Immunization with either wild-type O139 or otnA mutant OMVs resulted in similar serum IgG1 titers, similar levels of protection from O139 challenge, and similar levels of inhibition of motility, suggesting that there is no gain to be had from immunization with an acapsular OMV strain rather than wild-type O139 OMVs. We note that a comparison of the immunogenicity of whole-cell killed O139 variants showed that the LPS, rather than the capsule, was the most important immunogen but that the presence of the capsule did not significantly inhibit antibody responses to the vaccine (11). The efficacy of protection was not tested in this study.

In summary, we have shown that OMVs from V. cholerae can be delivered most effectively in mice via the i.n. route; two doses are sufficient to provide protection via this route but not when administered orally. We found that, similar to WCK vaccines, V. cholerae OMVs induce LPS-dominant and serogroup- and, to a lesser extent, serotype-specific antibody responses, resulting in protection that is most robust upon homologous challenge. However, mixing of OMVs is an effective way to produce multiserotype and multiserogroup protection. As was found for WCK vaccines, cholera toxin is not required for V. cholerae OMV immunogenicity and protection. Finally, our results support a role for inhibition of motility and/or agglutination, but we do not find evidence for bacterial killing, in protection in the neonatal challenge model.
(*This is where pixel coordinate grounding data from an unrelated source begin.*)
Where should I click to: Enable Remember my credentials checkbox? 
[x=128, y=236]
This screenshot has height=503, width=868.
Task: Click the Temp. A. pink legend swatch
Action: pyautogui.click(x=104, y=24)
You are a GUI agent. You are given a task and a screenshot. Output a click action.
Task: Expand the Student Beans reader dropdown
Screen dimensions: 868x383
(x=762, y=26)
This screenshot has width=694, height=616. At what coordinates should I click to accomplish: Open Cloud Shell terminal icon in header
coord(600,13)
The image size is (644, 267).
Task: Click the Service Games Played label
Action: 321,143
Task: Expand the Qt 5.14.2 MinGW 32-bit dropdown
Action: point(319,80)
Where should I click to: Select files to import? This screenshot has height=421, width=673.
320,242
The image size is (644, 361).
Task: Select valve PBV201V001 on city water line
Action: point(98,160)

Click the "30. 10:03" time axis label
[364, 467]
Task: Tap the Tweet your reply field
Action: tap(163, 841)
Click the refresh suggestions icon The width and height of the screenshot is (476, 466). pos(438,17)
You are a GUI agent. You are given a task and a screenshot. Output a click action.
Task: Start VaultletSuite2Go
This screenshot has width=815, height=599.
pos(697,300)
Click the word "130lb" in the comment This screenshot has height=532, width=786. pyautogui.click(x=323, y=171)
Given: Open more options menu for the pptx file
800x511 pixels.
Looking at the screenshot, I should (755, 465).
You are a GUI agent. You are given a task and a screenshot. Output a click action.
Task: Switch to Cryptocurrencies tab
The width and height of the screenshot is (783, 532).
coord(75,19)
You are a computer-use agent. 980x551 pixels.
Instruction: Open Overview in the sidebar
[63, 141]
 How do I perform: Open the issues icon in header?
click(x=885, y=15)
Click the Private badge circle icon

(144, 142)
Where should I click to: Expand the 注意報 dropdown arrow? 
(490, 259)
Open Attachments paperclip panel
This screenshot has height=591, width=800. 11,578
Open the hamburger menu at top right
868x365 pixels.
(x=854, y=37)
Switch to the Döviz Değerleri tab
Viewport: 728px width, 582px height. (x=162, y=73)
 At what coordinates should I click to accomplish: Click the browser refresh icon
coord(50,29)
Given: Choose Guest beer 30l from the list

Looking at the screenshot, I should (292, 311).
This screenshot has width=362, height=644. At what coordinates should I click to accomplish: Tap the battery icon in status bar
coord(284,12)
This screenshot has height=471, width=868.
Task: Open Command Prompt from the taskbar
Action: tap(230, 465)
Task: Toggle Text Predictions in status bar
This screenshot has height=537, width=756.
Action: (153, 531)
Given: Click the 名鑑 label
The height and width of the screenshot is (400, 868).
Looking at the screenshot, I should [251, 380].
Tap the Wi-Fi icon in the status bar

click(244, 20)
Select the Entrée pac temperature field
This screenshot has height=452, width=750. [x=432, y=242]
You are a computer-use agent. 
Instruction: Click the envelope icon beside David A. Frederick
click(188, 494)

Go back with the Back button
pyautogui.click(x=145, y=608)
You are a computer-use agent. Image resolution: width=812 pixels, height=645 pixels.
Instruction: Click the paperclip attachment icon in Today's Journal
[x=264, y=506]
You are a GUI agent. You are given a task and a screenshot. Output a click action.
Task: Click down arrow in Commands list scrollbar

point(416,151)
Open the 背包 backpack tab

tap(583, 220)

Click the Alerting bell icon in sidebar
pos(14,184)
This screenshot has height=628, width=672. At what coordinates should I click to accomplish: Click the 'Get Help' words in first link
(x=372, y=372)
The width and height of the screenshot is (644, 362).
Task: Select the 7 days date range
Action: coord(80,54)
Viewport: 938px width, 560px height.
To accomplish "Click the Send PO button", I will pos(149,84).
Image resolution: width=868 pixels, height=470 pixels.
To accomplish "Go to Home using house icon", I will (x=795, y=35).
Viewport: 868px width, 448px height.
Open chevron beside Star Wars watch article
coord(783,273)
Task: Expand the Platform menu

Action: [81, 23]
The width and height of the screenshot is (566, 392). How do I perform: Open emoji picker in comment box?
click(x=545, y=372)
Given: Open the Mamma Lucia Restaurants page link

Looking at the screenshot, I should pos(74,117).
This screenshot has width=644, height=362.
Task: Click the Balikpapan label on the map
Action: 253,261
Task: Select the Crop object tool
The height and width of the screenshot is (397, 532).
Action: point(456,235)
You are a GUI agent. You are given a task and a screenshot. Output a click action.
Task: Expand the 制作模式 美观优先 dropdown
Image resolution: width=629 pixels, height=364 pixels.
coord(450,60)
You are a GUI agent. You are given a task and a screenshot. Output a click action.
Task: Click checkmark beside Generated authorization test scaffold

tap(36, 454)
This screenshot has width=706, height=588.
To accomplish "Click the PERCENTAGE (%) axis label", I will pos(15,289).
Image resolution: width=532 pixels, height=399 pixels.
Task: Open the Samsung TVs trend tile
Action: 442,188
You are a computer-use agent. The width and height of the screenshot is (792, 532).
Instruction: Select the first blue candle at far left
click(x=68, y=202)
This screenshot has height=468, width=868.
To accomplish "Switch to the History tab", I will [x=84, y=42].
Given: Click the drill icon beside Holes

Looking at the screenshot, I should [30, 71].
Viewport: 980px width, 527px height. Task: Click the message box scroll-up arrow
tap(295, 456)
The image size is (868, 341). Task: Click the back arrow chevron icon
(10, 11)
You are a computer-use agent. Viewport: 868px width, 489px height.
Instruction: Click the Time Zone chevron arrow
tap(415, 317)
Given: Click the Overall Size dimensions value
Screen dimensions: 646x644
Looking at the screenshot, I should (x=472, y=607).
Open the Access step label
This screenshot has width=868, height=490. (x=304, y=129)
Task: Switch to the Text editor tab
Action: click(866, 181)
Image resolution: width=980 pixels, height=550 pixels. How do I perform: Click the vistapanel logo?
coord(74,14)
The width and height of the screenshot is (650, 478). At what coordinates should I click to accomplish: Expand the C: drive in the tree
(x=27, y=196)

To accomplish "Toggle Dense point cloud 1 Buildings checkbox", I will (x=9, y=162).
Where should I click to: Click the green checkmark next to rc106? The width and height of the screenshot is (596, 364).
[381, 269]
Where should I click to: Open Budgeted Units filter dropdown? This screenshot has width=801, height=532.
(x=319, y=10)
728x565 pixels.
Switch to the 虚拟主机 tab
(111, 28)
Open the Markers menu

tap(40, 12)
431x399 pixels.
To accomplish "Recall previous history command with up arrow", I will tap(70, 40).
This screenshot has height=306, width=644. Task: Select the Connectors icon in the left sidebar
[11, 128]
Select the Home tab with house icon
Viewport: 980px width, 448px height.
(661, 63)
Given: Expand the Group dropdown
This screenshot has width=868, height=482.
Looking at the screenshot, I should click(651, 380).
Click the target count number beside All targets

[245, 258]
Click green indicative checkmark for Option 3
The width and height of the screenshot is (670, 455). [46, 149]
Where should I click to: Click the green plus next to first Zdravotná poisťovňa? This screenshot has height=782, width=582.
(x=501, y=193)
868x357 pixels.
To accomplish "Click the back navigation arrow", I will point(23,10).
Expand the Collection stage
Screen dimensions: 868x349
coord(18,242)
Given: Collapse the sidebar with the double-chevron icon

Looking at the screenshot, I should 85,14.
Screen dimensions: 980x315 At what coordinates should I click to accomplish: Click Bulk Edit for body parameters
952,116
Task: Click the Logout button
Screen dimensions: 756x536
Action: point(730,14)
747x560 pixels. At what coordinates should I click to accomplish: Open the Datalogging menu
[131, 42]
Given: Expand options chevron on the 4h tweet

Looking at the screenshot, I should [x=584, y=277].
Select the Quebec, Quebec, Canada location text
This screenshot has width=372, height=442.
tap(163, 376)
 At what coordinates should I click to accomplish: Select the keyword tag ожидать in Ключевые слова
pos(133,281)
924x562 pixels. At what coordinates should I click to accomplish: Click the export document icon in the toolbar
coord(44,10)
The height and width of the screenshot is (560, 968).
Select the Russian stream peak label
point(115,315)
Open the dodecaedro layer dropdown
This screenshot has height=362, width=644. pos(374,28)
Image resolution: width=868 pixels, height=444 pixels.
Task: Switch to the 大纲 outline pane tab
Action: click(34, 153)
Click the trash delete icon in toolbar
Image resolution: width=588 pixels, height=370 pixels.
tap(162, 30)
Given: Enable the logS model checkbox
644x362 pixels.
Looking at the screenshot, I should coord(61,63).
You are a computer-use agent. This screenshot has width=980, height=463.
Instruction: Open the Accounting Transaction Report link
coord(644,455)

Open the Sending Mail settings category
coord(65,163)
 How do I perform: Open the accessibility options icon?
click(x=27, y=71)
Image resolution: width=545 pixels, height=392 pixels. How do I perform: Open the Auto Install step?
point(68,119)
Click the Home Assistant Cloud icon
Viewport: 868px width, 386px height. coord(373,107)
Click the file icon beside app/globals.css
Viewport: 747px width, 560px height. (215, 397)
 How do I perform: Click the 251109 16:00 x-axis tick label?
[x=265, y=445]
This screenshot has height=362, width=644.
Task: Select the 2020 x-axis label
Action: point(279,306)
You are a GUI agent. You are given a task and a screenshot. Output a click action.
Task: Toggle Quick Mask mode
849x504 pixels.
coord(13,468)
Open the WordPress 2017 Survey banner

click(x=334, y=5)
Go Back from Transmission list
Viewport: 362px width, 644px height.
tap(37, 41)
Further studies are needed to directly compare the effectiveness of OMV immunization with oral WCK vaccines using the maternal protection model. Data presented here suggest that, in their native form, OMVs appear to be largely an LPS delivery system, not dissimilar from WCK vaccines. The degree and duration of memory responses to OMVs (71) may be similar to those to WCK, though this remains to be tested. Also, the impact of intranasal compared to oral delivery of OMVs upon memory responses is unknown. It is possible, although not proven, that OMVs may deliver their antigens in a way subtly different than that of WCK. Direct fusion of OMVs from other Gram-negative bacteria with epithelial cells has been documented, for instance (31, 44), while the cellular nature of WCK vaccines may make them more likely to be phagocytosed by professional phagocytes and/or transcytosed by M cells at the mucosal surface (16). The impact of these potential differences upon antigen delivery and subsequent adaptive immune response and memory is unknown and warrants further investigation.

As OMVs require centrifugation and filtration to remove bacteria and ultracentrifugation to harvest and wash them, we cannot claim that OMVs are easier to produce than WCK vaccine preparations. Attempts to replace the ultracentrifugation step are under way. In terms of quality control and heat stability, there is probably little distinction to be made between the whole bacteria and the OMVs that they shed. There is currently no precedent for large-scale preparation of native OMVs; however, detergent-extracted OMVs from N. meningitidis type B have been mass produced (76). We would expect i.n. vaccine delivery in humans to be more efficient than oral with the same amount of antigen, as seen here for OMVs in a mouse model, as it avoids antigen destruction by stomach acid and digestive enzymes, which may facilitate a response with lower doses (51). There is currently little precedence for i.n. delivery of Gram-negative bacterial antigens in humans; however, small adult volunteer studies with either native N. meningitidis type B OMVs (wild-type levels of LPS) or WCK Bordetella pertussis delivered i.n. have found these preparations to be safe and immunogenic (35).